→ **PROBLEM REQUIREMENTS**:
Word for word, set down every line of the entries below from the line with "Re: Juego: Historia, unidades… (842, 2148)" to the line with "Mar (368, 1134)", including both, and no other line.

→ **AVAILABLE RECORDS**:

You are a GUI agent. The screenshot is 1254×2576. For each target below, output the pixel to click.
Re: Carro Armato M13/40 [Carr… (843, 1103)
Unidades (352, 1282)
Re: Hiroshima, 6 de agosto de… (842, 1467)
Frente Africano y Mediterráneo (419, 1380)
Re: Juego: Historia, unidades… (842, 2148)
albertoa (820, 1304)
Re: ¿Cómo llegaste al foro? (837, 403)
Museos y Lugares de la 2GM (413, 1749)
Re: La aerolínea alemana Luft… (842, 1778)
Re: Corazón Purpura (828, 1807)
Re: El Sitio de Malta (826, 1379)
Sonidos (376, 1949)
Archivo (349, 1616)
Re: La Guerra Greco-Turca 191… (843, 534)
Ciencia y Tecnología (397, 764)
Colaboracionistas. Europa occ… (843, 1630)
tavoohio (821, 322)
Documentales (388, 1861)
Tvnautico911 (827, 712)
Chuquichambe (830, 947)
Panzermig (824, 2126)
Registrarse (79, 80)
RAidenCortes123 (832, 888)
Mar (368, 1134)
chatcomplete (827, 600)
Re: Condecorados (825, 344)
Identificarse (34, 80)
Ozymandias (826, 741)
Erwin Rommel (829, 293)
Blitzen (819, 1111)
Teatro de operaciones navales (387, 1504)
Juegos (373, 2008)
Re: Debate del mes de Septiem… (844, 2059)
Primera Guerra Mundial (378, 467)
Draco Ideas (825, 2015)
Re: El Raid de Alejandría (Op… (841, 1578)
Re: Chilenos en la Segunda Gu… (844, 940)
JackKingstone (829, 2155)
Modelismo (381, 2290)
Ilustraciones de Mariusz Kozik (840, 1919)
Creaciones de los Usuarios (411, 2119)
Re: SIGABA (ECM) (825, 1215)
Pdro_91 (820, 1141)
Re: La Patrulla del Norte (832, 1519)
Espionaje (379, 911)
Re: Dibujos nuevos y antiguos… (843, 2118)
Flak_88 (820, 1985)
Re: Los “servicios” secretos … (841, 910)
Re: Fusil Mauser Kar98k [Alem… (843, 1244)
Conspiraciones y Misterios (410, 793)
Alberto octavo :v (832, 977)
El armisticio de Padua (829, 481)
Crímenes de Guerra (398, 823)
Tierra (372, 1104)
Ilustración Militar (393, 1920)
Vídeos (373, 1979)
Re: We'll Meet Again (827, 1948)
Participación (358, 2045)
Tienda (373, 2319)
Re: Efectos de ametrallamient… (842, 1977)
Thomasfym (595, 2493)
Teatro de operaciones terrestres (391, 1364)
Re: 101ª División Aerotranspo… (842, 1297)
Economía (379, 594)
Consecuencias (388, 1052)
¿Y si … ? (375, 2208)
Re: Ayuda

→ **TASK RESULT**:
Re: Juego: Historia, unidades… (842, 2148)
albertoa (820, 1304)
Re: ¿Cómo llegaste al foro? (837, 403)
Museos y Lugares de la 2GM (413, 1749)
Re: La aerolínea alemana Luft… (842, 1778)
Re: Corazón Purpura (828, 1807)
Re: El Sitio de Malta (826, 1379)
Sonidos (376, 1949)
Archivo (349, 1616)
Re: La Guerra Greco-Turca 191… (843, 534)
Ciencia y Tecnología (397, 764)
Colaboracionistas. Europa occ… (843, 1630)
tavoohio (821, 322)
Documentales (388, 1861)
Tvnautico911 (827, 712)
Chuquichambe (830, 947)
Panzermig (824, 2126)
Registrarse (79, 80)
RAidenCortes123 (832, 888)
Mar (368, 1134)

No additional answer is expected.